● Records for the task

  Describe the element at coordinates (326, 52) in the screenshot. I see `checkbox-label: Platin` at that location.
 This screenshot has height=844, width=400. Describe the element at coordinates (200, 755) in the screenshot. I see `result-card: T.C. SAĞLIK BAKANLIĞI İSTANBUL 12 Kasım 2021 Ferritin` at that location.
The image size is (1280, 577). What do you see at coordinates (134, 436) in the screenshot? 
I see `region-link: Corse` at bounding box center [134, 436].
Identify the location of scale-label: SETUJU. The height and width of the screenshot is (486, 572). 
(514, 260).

==

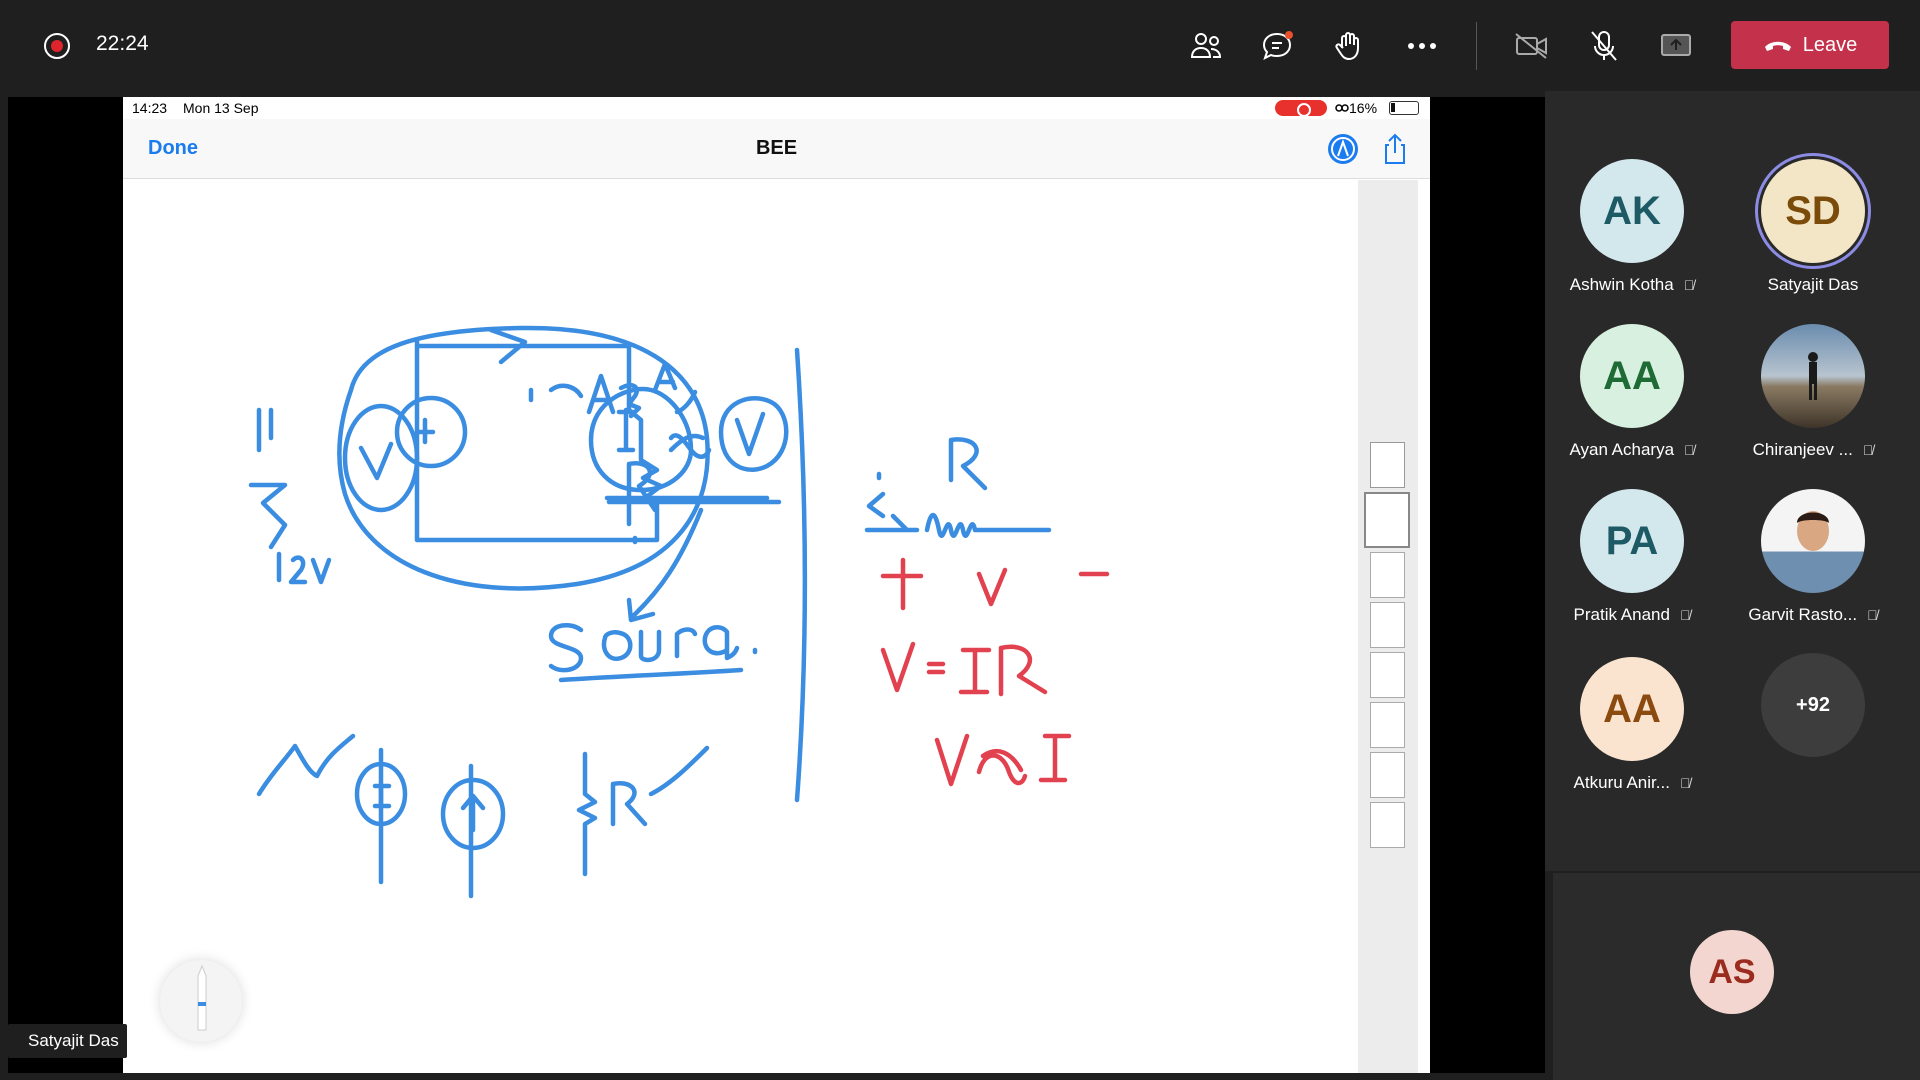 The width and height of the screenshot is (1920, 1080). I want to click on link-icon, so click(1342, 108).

● Job
Please lay out the lines of the records above as a JSON list of strings, one string per line and no blank lines, starting at the line containing "Describe the element at coordinates (326, 52)" and ending at the line containing "(514, 260).".

● Exercise answer
[
  "  Describe the element at coordinates (326, 52) in the screenshot. I see `checkbox-label: Platin` at that location.",
  " This screenshot has height=844, width=400. Describe the element at coordinates (200, 755) in the screenshot. I see `result-card: T.C. SAĞLIK BAKANLIĞI İSTANBUL 12 Kasım 2021 Ferritin` at that location.",
  "The image size is (1280, 577). What do you see at coordinates (134, 436) in the screenshot? ",
  "I see `region-link: Corse` at bounding box center [134, 436].",
  "Identify the location of scale-label: SETUJU. The height and width of the screenshot is (486, 572). ",
  "(514, 260)."
]